• THE PROBLEM: Look at each line below and count those with the word "will"; the answer is that number only.

(Dataset entries)
*** Block opens ***

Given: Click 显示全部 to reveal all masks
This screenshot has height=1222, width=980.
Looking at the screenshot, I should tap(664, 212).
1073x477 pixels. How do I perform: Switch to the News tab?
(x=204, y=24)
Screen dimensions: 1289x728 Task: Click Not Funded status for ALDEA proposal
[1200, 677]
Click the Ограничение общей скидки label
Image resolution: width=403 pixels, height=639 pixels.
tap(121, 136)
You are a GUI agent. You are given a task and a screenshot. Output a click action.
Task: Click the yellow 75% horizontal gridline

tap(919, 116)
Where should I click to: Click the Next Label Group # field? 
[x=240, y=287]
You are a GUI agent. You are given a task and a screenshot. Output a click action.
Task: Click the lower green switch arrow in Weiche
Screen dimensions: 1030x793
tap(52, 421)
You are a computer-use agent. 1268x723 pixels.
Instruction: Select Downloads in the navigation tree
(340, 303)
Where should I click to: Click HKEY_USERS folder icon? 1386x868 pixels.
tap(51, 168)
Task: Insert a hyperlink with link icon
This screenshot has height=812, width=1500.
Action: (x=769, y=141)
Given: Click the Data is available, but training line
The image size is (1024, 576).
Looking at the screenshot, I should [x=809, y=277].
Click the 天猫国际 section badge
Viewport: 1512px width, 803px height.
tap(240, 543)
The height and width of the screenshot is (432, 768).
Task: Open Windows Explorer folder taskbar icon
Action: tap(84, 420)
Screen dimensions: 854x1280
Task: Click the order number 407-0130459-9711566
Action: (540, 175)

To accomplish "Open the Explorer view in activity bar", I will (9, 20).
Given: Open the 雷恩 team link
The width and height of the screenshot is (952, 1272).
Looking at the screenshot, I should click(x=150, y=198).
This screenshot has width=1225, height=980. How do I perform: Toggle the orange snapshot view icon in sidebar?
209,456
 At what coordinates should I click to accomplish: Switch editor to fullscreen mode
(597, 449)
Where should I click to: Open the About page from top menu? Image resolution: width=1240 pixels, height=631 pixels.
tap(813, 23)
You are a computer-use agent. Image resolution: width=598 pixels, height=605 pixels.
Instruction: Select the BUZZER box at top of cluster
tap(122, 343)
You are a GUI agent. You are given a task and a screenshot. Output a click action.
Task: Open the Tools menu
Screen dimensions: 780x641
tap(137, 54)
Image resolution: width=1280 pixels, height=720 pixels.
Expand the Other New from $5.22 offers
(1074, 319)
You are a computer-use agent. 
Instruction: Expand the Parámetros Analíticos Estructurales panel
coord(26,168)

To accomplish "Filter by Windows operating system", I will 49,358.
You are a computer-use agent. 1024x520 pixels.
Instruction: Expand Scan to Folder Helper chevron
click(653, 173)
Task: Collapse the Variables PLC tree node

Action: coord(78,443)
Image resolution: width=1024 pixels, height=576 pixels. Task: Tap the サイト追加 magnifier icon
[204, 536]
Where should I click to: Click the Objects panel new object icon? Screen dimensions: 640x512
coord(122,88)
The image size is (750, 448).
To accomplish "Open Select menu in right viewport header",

*** Block closes ***

• WRITTEN RESPONSE: 2